[Angelo Peretti]
Un piano strategico da 36 milioni di dollari australiani, più di 24 milioni di euro. Lo ha stilato la Winemakers’ Federation of Australia (Wfa) per riportare a profitto l’industria vinicola nazionale. Perché i grattacapi che hanno dall’altra parte del mondo sono parecchi. Pensare che per qualche tempo il modello australiano è stato citato ad esempio virtuoso. Del resto, il settore ha avuto una crescita vertiginosa, passando tra il 1991 e il 2007 da 400 a 1,2 milioni di litri. Poi, però, come ben dice il presidente della Wfa, Tony D'Aloisio, il vino australiano è stato colpito da una “perfect strom”, una “tempesta perfetta”, per una serie di concause: troppa uva, mutamenti della domanda, questioni fiscali, rapporti di cambio variati e via discorrendo. Adesso si corre ai ripari con un progetto strutturato, che mira allo sviluppo della domanda, con una previsione di crescita annua di profittabilità pari a 2 milioni di dollari australiani.

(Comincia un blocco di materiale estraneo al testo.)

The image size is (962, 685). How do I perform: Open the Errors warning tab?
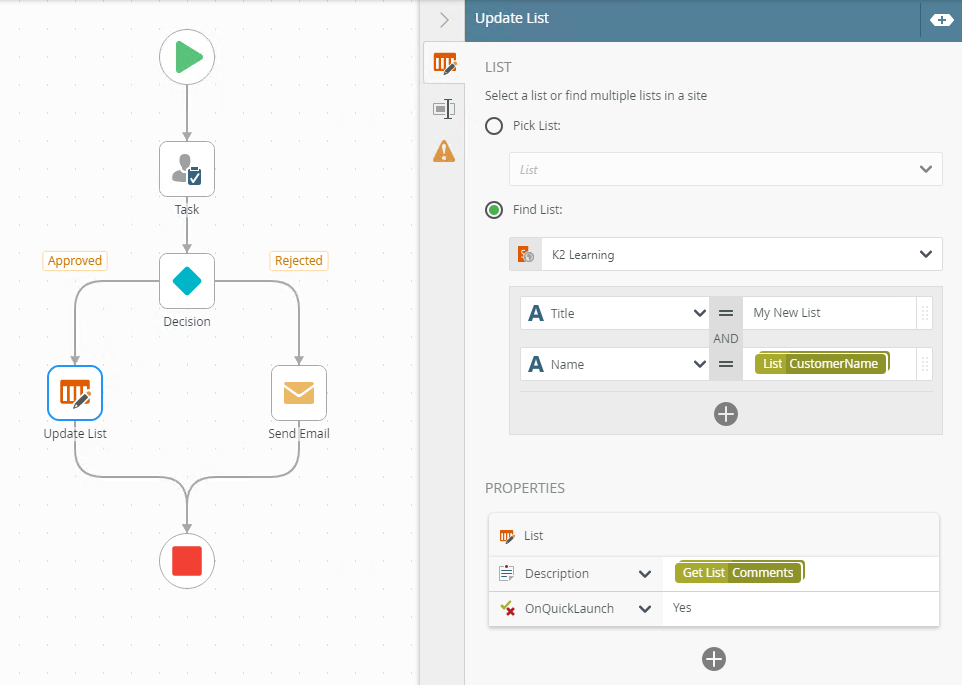point(444,151)
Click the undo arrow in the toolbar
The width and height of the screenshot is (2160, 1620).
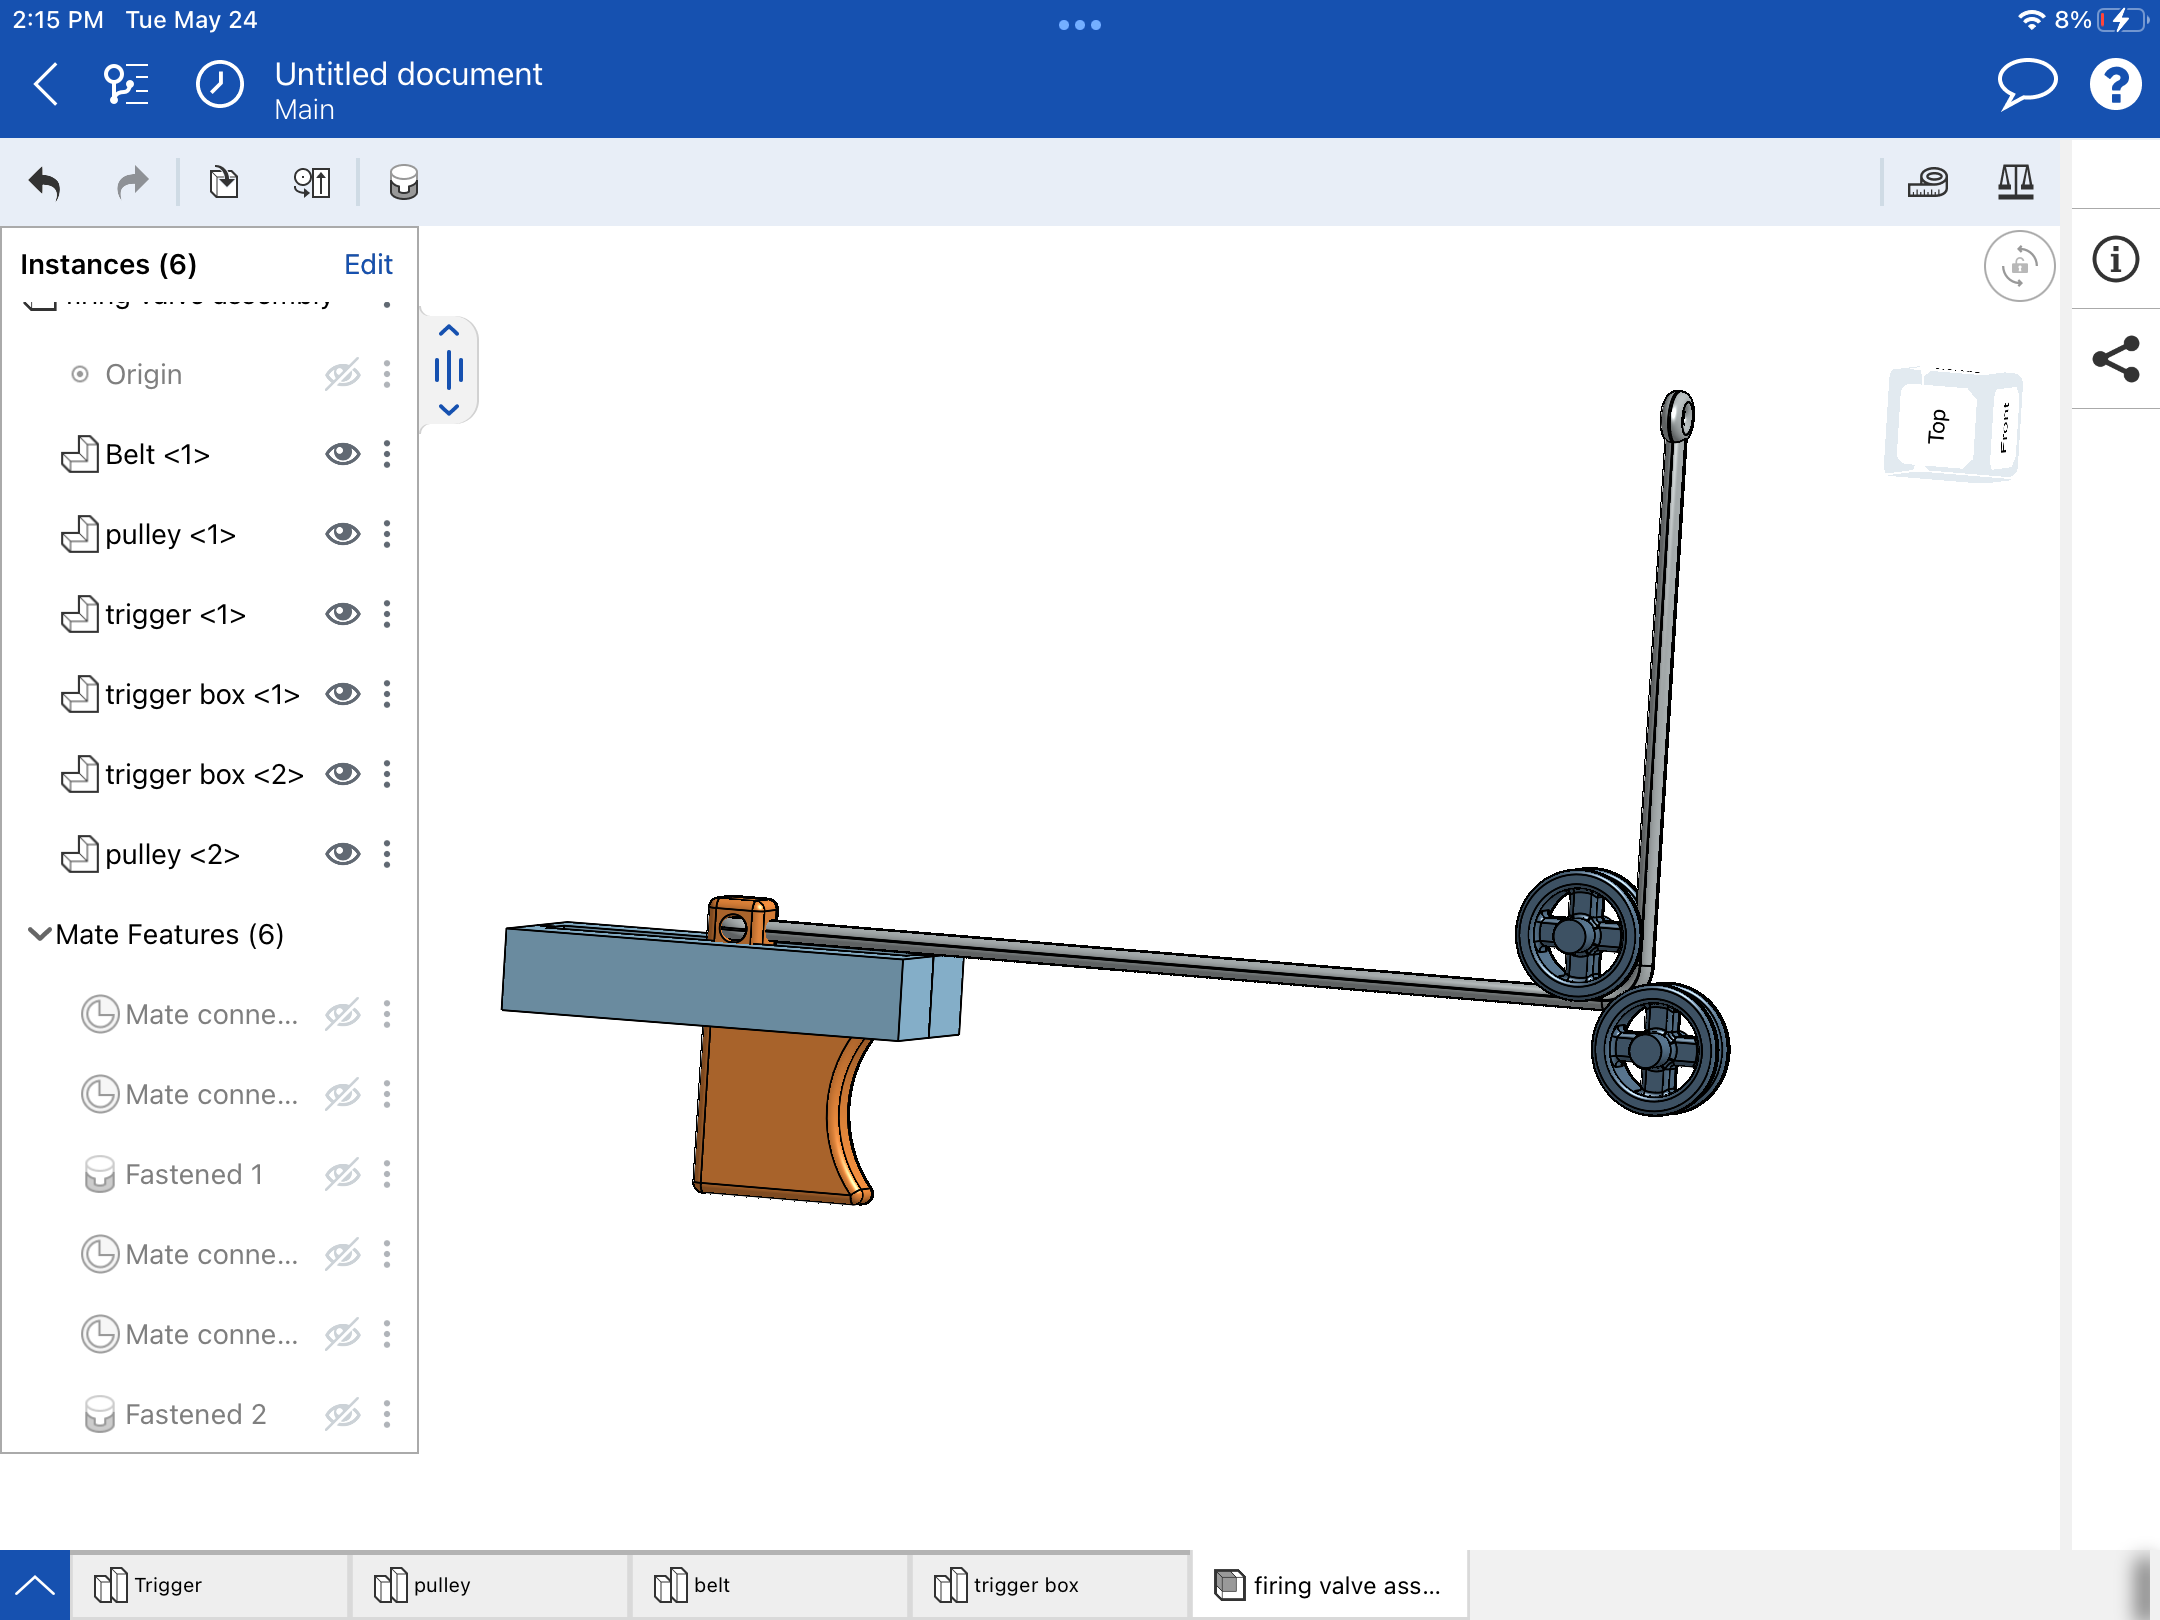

Del nuovo piano strategico della Wfa ne ho letto su Decanter. Sono varie le direttrici lungo le quali gli australiani del vino intendono investire. Per esempio, pensano di spendere 7,5 milioni (sempre dollari austrialiani) per lanciare iniziative legate al turismo enologico, 4,5 per un nuovo centro di informazione sulla cultura del cibo e del vino a Shanghai, 3 milioni per partecipare a fiere in giro per il mondo, 7 milioni per attività di ricerca e sviluppo.
Ora il piano è all’attenzione dei produttori. La consultazione durerà fino al 18 ottobre. Da novembre sarà attuativo. È la premessa di un nuovo boom australiano?
Se succederà, temo di sapere chi rischierà di farne le spese.